**THE PROBLEM**
Retype every one of the entries below, keeping each line word for word.

----- INPUT DATA

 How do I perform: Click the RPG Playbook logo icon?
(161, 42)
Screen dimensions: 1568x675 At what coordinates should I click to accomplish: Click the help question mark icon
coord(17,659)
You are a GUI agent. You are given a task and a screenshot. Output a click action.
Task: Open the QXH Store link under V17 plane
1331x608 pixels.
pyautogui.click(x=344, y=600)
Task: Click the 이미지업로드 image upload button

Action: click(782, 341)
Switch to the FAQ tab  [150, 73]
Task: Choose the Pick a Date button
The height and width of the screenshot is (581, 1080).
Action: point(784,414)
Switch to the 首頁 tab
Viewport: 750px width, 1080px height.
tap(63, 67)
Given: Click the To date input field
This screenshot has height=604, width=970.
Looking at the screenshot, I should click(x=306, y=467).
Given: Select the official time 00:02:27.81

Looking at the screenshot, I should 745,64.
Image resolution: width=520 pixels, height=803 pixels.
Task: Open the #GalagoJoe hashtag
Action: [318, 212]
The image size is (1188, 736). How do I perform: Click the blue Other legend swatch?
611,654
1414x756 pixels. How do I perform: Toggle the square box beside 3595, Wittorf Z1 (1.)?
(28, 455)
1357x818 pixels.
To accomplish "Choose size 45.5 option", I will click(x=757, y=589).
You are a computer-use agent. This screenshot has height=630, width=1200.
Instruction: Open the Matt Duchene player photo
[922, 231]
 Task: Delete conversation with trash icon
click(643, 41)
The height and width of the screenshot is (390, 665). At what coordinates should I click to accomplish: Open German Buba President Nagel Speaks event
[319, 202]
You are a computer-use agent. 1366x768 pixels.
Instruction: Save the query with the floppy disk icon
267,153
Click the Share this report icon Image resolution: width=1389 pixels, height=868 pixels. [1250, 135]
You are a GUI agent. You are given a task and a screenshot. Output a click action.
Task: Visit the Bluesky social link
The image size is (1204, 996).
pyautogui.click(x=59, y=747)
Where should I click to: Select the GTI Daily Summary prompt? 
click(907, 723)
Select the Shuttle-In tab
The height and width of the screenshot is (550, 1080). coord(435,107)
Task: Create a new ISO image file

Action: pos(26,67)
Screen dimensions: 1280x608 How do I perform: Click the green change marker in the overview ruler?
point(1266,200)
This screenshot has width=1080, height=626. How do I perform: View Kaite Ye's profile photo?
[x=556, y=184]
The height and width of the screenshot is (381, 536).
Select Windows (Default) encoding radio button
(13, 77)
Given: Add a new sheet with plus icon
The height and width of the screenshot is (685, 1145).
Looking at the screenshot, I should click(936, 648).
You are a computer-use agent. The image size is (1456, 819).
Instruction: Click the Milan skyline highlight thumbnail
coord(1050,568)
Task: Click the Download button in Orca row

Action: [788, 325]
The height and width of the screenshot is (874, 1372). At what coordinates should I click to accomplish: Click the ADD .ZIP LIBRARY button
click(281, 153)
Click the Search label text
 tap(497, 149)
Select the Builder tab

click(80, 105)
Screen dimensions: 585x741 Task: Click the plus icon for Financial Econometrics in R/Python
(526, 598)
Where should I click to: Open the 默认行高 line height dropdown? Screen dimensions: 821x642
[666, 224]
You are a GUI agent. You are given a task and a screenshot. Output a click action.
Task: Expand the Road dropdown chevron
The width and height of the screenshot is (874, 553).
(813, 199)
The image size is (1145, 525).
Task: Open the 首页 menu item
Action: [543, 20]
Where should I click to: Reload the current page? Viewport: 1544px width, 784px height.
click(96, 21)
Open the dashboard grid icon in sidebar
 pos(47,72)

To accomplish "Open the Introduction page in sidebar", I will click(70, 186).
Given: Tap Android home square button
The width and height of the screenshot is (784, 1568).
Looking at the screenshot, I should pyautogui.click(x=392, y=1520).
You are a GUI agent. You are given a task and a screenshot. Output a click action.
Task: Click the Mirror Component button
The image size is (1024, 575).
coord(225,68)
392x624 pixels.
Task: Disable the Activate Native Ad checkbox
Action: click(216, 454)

----------

**COMPLETE OUTPUT**
 How do I perform: Click the RPG Playbook logo icon?
(161, 42)
Screen dimensions: 1568x675 At what coordinates should I click to accomplish: Click the help question mark icon
coord(17,659)
You are a GUI agent. You are given a task and a screenshot. Output a click action.
Task: Open the QXH Store link under V17 plane
1331x608 pixels.
pyautogui.click(x=344, y=600)
Task: Click the 이미지업로드 image upload button

Action: click(782, 341)
Switch to the FAQ tab  [150, 73]
Task: Choose the Pick a Date button
The height and width of the screenshot is (581, 1080).
Action: point(784,414)
Switch to the 首頁 tab
Viewport: 750px width, 1080px height.
tap(63, 67)
Given: Click the To date input field
This screenshot has height=604, width=970.
Looking at the screenshot, I should click(x=306, y=467).
Given: Select the official time 00:02:27.81

Looking at the screenshot, I should 745,64.
Image resolution: width=520 pixels, height=803 pixels.
Task: Open the #GalagoJoe hashtag
Action: [318, 212]
The image size is (1188, 736). How do I perform: Click the blue Other legend swatch?
611,654
1414x756 pixels. How do I perform: Toggle the square box beside 3595, Wittorf Z1 (1.)?
(28, 455)
1357x818 pixels.
To accomplish "Choose size 45.5 option", I will click(x=757, y=589).
You are a computer-use agent. This screenshot has height=630, width=1200.
Instruction: Open the Matt Duchene player photo
[922, 231]
 Task: Delete conversation with trash icon
click(643, 41)
The height and width of the screenshot is (390, 665). At what coordinates should I click to accomplish: Open German Buba President Nagel Speaks event
[319, 202]
You are a computer-use agent. 1366x768 pixels.
Instruction: Save the query with the floppy disk icon
267,153
Click the Share this report icon Image resolution: width=1389 pixels, height=868 pixels. [1250, 135]
You are a GUI agent. You are given a task and a screenshot. Output a click action.
Task: Visit the Bluesky social link
The image size is (1204, 996).
pyautogui.click(x=59, y=747)
Where should I click to: Select the GTI Daily Summary prompt? 
click(907, 723)
Select the Shuttle-In tab
The height and width of the screenshot is (550, 1080). coord(435,107)
Task: Create a new ISO image file

Action: pos(26,67)
Screen dimensions: 1280x608 How do I perform: Click the green change marker in the overview ruler?
point(1266,200)
This screenshot has width=1080, height=626. How do I perform: View Kaite Ye's profile photo?
[x=556, y=184]
The height and width of the screenshot is (381, 536).
Select Windows (Default) encoding radio button
(13, 77)
Given: Add a new sheet with plus icon
The height and width of the screenshot is (685, 1145).
Looking at the screenshot, I should click(936, 648).
You are a computer-use agent. The image size is (1456, 819).
Instruction: Click the Milan skyline highlight thumbnail
coord(1050,568)
Task: Click the Download button in Orca row

Action: [788, 325]
The height and width of the screenshot is (874, 1372). At what coordinates should I click to accomplish: Click the ADD .ZIP LIBRARY button
click(281, 153)
Click the Search label text
 tap(497, 149)
Select the Builder tab

click(80, 105)
Screen dimensions: 585x741 Task: Click the plus icon for Financial Econometrics in R/Python
(526, 598)
Where should I click to: Open the 默认行高 line height dropdown? Screen dimensions: 821x642
[666, 224]
You are a GUI agent. You are given a task and a screenshot. Output a click action.
Task: Expand the Road dropdown chevron
The width and height of the screenshot is (874, 553).
(813, 199)
The image size is (1145, 525).
Task: Open the 首页 menu item
Action: [543, 20]
Where should I click to: Reload the current page? Viewport: 1544px width, 784px height.
click(96, 21)
Open the dashboard grid icon in sidebar
 pos(47,72)

To accomplish "Open the Introduction page in sidebar", I will click(70, 186).
Given: Tap Android home square button
The width and height of the screenshot is (784, 1568).
Looking at the screenshot, I should pyautogui.click(x=392, y=1520).
You are a GUI agent. You are given a task and a screenshot. Output a click action.
Task: Click the Mirror Component button
The image size is (1024, 575).
coord(225,68)
392x624 pixels.
Task: Disable the Activate Native Ad checkbox
Action: click(216, 454)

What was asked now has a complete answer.